Em um contexto em que o nacionalismo ganhava força, as ideias de La Fontaine e
Otlet não eram atrativas. "O Mundaneum tinha atividades relacionadas à
paz, como palestras e eventos. Mas, nos anos 1930, a paz não era bem
vista", diz Gillen.
Fechado em 1934, o Palais Mondiale só foi reaberto em 1941. Os alemães, que
ocupavam a Bélgica, transferiram o arquivo para outro prédio. Armazenado em
condições ruins, o trabalho de Otlet se deteriorou. Ele mesmo ficou esquecido
por décadas. Até que, em 1998, o governo belga reabriu o Mundaneum na cidade de
Mons. Em reconhecimento às previsões de Otlet, o Google tem uma parceria com o
Mundaneum para digitalizar seu arquivo e disponibilizá-lo online. No fim das
contas, Paul Otlet inventou a internet?
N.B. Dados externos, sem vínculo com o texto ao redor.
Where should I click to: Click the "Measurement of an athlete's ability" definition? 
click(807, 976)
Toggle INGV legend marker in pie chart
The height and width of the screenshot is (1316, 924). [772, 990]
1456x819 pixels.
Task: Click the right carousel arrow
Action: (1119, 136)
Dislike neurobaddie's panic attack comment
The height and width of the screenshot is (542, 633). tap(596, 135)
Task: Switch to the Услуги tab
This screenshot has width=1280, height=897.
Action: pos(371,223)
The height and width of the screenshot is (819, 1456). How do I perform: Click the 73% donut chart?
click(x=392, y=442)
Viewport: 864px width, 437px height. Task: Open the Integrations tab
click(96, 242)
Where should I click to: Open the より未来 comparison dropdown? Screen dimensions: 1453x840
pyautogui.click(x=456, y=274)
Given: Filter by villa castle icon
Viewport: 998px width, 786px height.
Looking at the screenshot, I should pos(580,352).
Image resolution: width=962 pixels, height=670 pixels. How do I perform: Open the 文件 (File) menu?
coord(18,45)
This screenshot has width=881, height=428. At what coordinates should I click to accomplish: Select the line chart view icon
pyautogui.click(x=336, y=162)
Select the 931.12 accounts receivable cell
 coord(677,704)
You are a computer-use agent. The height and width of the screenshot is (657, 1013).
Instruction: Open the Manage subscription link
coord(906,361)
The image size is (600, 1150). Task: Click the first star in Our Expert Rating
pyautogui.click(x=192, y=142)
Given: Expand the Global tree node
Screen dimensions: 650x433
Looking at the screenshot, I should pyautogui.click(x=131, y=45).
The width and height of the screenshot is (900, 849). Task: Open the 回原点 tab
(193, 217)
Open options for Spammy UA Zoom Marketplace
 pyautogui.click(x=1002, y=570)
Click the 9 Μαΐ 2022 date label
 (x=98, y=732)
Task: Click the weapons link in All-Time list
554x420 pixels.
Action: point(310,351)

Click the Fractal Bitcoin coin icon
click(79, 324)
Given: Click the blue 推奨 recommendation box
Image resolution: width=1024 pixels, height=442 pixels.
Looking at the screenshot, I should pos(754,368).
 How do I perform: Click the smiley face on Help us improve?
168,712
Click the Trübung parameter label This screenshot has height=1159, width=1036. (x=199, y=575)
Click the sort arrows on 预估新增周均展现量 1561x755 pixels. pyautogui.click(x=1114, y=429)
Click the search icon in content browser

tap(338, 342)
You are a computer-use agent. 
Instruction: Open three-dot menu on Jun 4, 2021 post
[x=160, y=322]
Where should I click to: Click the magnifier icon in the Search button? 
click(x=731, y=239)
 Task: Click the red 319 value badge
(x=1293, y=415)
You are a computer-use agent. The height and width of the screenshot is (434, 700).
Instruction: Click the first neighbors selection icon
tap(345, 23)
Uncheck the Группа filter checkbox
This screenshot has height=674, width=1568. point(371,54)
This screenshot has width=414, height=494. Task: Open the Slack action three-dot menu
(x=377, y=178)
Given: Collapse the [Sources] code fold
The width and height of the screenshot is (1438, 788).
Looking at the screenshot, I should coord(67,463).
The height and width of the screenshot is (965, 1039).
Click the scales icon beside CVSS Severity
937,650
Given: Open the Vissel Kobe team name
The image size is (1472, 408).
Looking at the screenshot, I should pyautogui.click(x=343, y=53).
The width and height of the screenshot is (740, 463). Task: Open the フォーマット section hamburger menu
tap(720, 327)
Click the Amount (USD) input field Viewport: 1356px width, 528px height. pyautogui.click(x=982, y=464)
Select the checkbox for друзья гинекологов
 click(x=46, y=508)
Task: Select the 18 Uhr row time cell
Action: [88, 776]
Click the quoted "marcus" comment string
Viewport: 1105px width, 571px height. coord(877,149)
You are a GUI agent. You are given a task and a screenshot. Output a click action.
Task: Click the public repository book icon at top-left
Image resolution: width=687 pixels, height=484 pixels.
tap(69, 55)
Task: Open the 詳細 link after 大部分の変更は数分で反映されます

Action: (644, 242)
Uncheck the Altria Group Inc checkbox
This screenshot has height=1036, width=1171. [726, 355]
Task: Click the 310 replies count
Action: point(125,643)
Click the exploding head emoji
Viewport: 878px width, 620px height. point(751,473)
Rayward afirma: "Gosto de pensar
nele como um antepassado esquecido", diz o historiador. "Não há
ligações diretas entre o que estava fazendo e o que foi criado depois, mas ele
estava pensando em novas formas de organizar a informação."
Pioneiros da web
Quem pensou a Internet antes de ela existir
Isaac Asimov (1920 - 1992)
Escritor de ficção científica norte-americano
Imaginou uma rede que interligaria computadores na casa das pessoas a
bibliotecas gigantescas, às quais as pessoas poderiam enviar perguntas para
obter respostas. De uma forma, previu a existência da Wikipedia.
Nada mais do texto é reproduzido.